Принимают передачу в Бутырской тюрьме. У Игоря опять то же: «Ему запрещено» — это хитрые слова <я не давал показаний> . Может быть, его там и нет. Оттуда заехала на Кузнецкий. Окно 9. Огромная очередь, которую я заняла и ушла к Пешковой сообщить, что Леплевский <зам. Вышинского> — не принимает. Как узнать об Игоре? Пешкова на процессе. Вчера тоже показания об умертвлении М. и А. Горьких. Принимала В. А. <секретарь> , она дала мне адрес, куда я завтра пойду, и «…по наблюдению за домами заключения», потом я взяла адрес приемника детского НКВД. Тяжко мне с Вовкой расставаться, но как же мне жить, ведь я еще ничего не знаю ни об Игоре, ни о себе. Семья разгромлена только наполовину по численности своей, по материальному состоянию — окончательно, а в дальнейшем могу быть поставлена в нечеловеческие условия, и с квартирой, и с работой. Сейчас от всего оторвана. Но как умереть, когда могу быть полезна? Ведь в нем могут убить уверенность в свои силы. Он так был уверен в справедливости всех арестов, в хорошем человеческом отношении. Он говорил: «Это все логично», то есть арест отца, конфискация, издевательское ко мне отношение, — то есть «логично», раз мы поставлены в положение врагов. Но как он смирится с тем, что он-то ведь не враг.

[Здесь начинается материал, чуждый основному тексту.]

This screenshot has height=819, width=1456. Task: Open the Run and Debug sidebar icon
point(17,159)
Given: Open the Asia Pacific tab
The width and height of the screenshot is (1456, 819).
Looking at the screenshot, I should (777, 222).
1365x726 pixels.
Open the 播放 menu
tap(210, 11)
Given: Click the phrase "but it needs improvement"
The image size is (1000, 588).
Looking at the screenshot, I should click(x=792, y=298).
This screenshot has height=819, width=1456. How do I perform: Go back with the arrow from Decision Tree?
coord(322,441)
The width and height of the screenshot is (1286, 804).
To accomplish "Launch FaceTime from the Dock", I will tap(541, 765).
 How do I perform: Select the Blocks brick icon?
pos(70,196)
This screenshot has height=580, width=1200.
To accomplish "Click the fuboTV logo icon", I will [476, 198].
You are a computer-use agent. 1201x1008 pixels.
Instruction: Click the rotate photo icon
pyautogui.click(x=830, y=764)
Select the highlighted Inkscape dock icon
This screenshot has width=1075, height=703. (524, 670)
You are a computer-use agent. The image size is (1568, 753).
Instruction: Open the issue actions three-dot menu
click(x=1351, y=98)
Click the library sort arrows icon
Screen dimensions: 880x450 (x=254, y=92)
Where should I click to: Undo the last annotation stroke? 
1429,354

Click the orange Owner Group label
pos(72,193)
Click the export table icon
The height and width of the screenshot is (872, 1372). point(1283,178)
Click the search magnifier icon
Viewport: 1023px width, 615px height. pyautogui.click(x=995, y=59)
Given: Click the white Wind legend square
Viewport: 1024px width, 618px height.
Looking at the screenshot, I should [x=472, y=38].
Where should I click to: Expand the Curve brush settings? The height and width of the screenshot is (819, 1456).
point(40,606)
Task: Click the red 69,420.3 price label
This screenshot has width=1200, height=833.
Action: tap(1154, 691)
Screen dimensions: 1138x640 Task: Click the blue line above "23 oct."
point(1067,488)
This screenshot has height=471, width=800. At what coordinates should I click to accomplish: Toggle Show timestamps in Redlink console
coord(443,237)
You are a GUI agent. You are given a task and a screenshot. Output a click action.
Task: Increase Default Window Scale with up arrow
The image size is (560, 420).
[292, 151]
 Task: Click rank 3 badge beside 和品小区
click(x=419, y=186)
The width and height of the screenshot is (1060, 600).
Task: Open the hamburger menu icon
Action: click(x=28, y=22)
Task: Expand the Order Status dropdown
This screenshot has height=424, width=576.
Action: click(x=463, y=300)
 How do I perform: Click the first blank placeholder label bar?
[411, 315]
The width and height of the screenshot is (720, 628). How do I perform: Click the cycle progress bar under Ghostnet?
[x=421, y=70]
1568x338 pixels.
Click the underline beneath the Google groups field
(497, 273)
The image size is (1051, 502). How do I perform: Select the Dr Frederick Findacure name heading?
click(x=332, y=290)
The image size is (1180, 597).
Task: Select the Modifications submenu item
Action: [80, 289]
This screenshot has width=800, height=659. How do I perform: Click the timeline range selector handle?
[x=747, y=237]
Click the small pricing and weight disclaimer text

<Мама говорит обо мне. Но она, бедняжка, не знала тогда, что стоит только попасть в камеру — и все становится ясно, то есть что арестовывают невиновных людей.>

Он рос и хотел много знать, предложить свои силы революции. А его бросили в тюрьму. Может быть, отправят в лагерь отбывать наказание, и оттуда он может приехать уже взрослым, измученным душевно, мрачным и больным. Как тот человек, который тоже был у Пешковой вчера. На костылях, с воспаленными от голода и страдания глазами, без копейки денег. Что он пережил, я не знаю. Только я слышала в голосе слезы, и он говорил секретарше: «Вот я какой теперь, а поехал здоровым. Теперь не знаю, куда мне жизнь. Да и на билет нет». Куда ему нужно ехать? Она ему написала, где получить литер бесплатно. Уходя, он сказал: «Вот так от одного к другому, подниматься-то на костылях трудно, да и никто не поможет, правильно?» А у Игоря больные легкие — 4 раза он пережил воспаление легких, и нервы измотаны. Вот из-за него-то я и жить не хочу и не должна умереть.